Source records:
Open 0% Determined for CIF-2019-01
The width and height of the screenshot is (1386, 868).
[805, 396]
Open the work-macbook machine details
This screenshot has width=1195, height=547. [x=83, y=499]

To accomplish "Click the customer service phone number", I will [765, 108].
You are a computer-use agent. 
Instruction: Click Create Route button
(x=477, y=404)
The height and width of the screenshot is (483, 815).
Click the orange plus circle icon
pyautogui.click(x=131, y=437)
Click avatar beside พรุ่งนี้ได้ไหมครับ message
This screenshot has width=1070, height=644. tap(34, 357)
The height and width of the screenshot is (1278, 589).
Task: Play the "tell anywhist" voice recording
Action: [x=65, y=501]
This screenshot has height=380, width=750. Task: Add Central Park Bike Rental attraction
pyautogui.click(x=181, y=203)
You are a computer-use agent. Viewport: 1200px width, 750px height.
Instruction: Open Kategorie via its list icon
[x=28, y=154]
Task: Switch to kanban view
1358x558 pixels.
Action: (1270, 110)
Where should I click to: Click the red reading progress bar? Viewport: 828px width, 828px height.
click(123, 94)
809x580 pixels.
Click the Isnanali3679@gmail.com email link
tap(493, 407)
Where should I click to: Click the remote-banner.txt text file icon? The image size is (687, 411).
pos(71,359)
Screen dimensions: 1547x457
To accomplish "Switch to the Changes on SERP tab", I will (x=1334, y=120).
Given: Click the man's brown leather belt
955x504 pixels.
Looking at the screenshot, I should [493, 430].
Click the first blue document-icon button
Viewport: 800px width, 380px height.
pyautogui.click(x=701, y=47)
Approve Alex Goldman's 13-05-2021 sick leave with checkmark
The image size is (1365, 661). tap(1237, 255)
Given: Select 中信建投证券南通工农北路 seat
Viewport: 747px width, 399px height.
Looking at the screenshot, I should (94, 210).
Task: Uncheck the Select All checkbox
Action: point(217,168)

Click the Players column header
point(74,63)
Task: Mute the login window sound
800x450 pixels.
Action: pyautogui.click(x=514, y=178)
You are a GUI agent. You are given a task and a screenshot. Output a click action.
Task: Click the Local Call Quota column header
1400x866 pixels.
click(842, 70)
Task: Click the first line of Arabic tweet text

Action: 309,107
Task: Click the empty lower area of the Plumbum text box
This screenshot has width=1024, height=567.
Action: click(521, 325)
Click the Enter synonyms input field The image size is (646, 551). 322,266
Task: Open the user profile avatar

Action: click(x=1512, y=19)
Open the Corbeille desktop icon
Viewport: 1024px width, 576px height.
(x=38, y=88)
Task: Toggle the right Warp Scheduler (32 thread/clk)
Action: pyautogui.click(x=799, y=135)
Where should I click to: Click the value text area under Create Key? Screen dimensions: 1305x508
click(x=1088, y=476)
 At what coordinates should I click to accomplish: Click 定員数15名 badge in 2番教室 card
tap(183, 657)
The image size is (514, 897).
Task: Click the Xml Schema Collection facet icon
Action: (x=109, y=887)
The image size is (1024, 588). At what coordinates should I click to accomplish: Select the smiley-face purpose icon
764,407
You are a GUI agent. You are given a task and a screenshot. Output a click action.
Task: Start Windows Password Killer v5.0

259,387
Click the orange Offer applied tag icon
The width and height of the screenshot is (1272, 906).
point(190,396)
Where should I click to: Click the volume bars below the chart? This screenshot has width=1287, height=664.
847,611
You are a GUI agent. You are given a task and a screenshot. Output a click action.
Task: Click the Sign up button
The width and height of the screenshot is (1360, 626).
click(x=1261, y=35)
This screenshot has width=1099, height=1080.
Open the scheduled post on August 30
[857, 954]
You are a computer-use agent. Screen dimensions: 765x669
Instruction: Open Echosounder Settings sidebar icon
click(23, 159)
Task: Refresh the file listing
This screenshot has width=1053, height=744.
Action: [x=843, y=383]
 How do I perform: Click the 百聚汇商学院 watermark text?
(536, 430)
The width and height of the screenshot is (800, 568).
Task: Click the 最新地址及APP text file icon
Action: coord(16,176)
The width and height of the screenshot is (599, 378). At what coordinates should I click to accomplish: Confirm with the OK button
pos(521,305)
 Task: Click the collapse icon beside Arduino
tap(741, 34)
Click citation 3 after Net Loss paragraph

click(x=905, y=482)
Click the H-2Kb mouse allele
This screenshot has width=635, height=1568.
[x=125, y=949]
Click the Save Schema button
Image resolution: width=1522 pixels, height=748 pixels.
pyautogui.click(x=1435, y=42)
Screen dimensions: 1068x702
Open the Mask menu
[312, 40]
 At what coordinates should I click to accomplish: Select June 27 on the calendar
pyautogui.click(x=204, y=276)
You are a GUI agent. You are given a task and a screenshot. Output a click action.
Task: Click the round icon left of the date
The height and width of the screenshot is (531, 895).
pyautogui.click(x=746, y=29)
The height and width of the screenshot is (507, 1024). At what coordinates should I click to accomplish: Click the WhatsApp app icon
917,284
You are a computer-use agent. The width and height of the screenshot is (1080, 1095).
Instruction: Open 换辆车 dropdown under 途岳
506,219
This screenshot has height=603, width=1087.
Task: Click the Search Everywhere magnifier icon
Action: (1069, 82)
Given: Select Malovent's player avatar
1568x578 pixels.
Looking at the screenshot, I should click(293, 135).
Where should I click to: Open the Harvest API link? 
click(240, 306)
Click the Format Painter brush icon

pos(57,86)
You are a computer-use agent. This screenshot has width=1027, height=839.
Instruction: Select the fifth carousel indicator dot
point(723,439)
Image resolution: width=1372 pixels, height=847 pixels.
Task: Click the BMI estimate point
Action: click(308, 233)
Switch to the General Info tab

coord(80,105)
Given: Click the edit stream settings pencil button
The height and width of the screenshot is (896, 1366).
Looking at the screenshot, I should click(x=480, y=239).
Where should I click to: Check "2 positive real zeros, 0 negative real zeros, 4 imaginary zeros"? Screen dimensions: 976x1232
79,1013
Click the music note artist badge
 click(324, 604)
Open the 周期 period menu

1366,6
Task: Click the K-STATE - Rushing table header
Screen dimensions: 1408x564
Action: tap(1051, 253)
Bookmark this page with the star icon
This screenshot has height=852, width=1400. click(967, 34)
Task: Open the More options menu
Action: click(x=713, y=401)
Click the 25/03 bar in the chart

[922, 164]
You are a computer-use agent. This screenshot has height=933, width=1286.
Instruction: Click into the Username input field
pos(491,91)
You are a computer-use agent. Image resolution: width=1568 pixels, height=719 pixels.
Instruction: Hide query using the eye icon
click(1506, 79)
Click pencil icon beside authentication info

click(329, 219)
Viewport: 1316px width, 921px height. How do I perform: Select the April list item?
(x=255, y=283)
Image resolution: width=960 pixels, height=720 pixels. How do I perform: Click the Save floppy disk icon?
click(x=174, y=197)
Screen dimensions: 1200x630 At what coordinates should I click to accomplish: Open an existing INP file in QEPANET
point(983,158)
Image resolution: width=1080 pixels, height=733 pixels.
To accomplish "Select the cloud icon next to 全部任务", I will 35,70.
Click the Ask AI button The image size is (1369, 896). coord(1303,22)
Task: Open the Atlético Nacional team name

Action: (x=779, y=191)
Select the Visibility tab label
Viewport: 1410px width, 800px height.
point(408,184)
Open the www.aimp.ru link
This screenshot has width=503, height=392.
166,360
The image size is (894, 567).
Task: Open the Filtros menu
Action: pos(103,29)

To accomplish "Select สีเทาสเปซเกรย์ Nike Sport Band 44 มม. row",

● **EXERCISE**
Only the lines above from the line with "Task: Click the collapse icon beside Arduino" to the line with "Screen dimensions: 1068x702", those two lines included, should be reproduced exactly.

● **TASK SOLUTION**
 Task: Click the collapse icon beside Arduino
tap(741, 34)
Click citation 3 after Net Loss paragraph

click(x=905, y=482)
Click the H-2Kb mouse allele
This screenshot has width=635, height=1568.
[x=125, y=949]
Click the Save Schema button
Image resolution: width=1522 pixels, height=748 pixels.
pyautogui.click(x=1435, y=42)
Screen dimensions: 1068x702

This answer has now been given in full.